= Varlaukis railway station =

Former railway station in Lithuania

Varlaukis railway station is a former railway station located in Lybiškiai, Jurbarkas District Municipality, Lithuania. Situated on the Pagėgiai–Šilėnai Railway, the station was built in 1933 and closed in 2001. In March 1949, it was one of the sites from which local residents, including a 10-month-old child, were deported to Siberia in cattle wagons.

== History ==
In 1916, during World War I, occupying German forces built a railway from Lauksargiai to Radviliškis. Varlaukis station was built in 1933. It is located in Lybiškiai, while Lybiškiai railway station is located west of Lybiškiai. The railway building is a typical example of small stations and has modernist features.
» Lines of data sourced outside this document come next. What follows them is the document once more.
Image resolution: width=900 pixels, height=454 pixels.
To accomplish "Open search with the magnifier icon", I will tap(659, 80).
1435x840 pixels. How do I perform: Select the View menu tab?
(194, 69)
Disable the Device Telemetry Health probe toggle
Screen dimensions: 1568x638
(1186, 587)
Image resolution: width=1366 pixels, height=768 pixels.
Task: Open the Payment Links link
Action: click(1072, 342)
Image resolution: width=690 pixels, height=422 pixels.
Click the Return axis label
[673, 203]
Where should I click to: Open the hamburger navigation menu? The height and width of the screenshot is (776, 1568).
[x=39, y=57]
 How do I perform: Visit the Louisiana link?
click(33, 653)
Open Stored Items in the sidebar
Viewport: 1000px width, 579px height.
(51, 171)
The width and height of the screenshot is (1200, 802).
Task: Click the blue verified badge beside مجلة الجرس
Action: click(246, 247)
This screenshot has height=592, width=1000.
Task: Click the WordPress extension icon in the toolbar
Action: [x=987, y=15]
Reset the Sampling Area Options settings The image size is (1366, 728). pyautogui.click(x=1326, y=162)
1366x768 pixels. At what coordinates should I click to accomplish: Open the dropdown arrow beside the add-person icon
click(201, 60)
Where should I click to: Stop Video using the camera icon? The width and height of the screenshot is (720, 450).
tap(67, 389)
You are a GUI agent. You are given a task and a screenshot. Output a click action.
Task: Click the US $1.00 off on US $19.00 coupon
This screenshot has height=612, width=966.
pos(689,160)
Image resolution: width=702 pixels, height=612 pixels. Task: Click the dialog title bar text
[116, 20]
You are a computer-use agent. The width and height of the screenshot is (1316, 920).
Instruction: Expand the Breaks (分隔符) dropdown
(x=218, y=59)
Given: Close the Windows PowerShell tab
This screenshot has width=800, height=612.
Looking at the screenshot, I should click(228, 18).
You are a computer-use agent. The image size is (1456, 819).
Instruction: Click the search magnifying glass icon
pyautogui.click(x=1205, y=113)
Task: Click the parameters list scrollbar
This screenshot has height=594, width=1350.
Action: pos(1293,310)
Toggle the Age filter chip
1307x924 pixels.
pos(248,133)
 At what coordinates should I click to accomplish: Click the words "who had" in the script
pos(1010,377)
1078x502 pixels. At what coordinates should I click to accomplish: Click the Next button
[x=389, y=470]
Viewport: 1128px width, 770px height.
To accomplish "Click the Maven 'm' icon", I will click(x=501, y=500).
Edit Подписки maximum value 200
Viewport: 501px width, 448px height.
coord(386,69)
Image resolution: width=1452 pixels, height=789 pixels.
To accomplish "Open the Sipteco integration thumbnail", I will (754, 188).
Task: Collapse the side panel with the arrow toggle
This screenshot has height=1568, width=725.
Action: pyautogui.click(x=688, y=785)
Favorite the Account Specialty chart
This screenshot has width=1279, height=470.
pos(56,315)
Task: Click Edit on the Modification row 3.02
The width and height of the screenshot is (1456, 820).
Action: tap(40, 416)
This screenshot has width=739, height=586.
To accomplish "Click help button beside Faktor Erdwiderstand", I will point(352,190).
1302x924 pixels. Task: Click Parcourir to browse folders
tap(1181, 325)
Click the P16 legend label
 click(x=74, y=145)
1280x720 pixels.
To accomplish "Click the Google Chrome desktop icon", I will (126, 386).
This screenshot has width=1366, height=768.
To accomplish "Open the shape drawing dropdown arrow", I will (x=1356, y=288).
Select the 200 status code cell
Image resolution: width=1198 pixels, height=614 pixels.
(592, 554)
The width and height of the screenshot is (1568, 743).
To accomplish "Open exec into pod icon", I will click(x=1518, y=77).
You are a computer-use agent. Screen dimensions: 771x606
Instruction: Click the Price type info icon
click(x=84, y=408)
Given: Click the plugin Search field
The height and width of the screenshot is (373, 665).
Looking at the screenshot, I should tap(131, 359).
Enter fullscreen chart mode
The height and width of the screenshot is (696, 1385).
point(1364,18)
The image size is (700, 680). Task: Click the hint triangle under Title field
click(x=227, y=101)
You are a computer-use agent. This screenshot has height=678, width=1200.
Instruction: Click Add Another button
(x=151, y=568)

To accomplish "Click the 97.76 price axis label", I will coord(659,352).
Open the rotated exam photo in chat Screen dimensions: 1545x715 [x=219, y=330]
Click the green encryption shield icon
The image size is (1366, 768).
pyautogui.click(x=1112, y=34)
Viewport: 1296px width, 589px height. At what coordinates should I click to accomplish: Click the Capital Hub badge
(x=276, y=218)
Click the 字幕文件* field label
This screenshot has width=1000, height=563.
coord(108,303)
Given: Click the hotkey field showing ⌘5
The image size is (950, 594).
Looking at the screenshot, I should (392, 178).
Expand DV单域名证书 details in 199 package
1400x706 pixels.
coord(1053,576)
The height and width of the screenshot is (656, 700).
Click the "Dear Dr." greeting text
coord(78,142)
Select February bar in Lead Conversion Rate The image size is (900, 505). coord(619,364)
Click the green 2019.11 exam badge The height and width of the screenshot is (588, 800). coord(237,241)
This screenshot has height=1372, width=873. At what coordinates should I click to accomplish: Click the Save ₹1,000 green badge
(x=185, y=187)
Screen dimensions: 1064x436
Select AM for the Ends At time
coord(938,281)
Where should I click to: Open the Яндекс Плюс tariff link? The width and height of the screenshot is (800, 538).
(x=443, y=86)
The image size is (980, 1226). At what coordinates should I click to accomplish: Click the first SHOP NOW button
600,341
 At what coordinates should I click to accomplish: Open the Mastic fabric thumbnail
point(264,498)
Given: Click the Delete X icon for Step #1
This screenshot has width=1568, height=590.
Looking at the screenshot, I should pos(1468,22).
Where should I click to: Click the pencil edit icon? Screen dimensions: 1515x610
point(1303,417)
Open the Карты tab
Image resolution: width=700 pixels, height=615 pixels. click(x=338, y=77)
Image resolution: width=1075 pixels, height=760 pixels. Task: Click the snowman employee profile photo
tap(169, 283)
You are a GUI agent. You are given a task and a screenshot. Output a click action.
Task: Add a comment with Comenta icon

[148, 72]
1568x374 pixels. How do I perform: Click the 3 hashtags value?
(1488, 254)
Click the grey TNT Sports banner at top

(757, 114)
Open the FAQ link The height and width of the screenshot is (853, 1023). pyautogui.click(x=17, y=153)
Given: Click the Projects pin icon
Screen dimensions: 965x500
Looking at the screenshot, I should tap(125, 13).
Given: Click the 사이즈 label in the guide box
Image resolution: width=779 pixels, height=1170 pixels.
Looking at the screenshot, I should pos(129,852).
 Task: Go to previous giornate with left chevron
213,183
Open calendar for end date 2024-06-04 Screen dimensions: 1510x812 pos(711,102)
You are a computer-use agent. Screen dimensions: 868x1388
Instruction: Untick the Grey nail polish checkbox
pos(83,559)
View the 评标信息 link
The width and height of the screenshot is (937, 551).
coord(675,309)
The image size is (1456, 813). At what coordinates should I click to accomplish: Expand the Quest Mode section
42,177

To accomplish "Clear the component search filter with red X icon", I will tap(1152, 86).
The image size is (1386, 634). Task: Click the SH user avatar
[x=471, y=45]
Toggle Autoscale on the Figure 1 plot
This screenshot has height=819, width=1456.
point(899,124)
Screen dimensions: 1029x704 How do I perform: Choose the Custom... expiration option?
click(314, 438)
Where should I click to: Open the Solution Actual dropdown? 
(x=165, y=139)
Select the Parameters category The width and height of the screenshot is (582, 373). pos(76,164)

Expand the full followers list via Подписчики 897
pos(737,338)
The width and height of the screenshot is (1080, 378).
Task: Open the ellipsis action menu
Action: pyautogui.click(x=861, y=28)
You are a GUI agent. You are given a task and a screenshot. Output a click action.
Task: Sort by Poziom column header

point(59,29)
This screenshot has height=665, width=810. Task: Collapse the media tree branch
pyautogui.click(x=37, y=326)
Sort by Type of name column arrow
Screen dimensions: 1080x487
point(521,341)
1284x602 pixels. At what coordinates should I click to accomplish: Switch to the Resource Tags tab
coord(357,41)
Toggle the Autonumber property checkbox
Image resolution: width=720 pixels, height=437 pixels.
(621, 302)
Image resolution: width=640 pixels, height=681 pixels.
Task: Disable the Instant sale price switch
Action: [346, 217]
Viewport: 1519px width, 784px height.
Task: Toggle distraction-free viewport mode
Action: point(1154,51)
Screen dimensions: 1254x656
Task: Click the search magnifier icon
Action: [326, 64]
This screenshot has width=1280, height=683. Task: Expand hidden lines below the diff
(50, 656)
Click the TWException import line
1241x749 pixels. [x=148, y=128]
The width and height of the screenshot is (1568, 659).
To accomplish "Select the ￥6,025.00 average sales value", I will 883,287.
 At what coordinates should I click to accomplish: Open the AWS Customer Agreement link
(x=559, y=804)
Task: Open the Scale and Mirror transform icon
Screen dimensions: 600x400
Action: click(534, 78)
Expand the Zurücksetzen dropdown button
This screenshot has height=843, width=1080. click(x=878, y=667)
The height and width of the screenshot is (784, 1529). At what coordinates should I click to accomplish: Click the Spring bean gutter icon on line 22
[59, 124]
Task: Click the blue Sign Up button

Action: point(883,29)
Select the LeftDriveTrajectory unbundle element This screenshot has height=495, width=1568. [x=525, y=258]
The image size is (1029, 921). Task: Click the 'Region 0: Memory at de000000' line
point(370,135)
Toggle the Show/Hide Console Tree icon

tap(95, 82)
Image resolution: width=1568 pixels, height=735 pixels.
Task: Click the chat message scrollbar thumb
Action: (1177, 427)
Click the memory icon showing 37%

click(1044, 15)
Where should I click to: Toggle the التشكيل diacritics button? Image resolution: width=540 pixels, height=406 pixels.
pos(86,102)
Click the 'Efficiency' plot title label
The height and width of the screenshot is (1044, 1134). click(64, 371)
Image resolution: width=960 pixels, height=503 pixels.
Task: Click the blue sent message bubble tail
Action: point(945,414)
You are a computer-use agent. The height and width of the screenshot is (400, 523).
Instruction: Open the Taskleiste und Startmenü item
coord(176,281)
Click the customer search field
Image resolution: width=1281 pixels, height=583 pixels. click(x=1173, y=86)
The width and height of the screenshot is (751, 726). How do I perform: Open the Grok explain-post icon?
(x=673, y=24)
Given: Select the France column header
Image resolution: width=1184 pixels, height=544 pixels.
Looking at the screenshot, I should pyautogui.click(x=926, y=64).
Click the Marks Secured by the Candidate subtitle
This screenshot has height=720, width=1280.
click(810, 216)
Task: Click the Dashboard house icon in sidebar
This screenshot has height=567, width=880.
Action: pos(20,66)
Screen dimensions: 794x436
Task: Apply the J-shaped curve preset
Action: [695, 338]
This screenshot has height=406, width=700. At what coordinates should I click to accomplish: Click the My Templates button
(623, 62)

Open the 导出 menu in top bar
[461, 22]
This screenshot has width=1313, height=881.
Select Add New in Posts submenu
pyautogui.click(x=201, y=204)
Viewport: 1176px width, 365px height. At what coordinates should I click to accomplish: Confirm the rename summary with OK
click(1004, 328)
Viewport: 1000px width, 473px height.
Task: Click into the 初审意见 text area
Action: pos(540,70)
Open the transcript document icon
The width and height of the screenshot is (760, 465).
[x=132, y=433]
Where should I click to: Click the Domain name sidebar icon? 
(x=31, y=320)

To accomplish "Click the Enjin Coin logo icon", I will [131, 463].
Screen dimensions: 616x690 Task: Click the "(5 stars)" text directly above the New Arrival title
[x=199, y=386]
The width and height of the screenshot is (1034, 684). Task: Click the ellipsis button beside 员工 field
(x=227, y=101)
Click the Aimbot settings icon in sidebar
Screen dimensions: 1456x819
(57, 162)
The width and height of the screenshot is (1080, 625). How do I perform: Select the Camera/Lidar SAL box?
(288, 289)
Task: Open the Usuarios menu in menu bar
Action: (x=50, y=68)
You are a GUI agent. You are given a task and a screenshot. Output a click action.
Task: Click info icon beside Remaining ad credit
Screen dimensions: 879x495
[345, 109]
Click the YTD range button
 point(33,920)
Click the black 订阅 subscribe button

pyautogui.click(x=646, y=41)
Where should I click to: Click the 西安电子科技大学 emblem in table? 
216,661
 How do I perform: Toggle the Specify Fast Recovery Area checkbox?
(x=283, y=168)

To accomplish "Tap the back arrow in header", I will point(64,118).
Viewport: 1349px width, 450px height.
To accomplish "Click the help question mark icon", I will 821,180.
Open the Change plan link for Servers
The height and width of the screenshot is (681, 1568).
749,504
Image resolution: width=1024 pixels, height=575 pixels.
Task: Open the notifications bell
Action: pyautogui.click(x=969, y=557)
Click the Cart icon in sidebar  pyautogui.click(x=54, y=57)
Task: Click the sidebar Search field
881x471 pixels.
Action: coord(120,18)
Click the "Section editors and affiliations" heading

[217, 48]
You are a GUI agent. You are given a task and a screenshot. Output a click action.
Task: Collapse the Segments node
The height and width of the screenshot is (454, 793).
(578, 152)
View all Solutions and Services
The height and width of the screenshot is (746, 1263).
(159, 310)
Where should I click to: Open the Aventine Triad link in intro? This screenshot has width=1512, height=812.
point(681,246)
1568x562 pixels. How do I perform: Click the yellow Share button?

An apartment building for station workers was built nearby. Up to 1995, the railway was used for passenger transport. The station was used for loading and unloading freight, including coal, fertilizers, agricultural machinery. Local companies used the station to ship timber and electrical cables. Due to decreasing traffic, the station was closed in 2001.

== Museum ==
In March 1949, during the Operation Priboi, about 60 families with infants were forcibly deported to Siberia from this station. Since 1996, the deportations are commemorated at the station on 14 June (Day of Mourning and Hope). In 2020, Jurbarkas District Municipality approved a plan to convert the station into a museum commemorating the deportations, Lithuanian partisans in the Jurbarkas district, and the experiences of "wolf children" (German orphans). In 2023 and 2024, the former station hosted exhibitions dedicated to wolf children and deportations.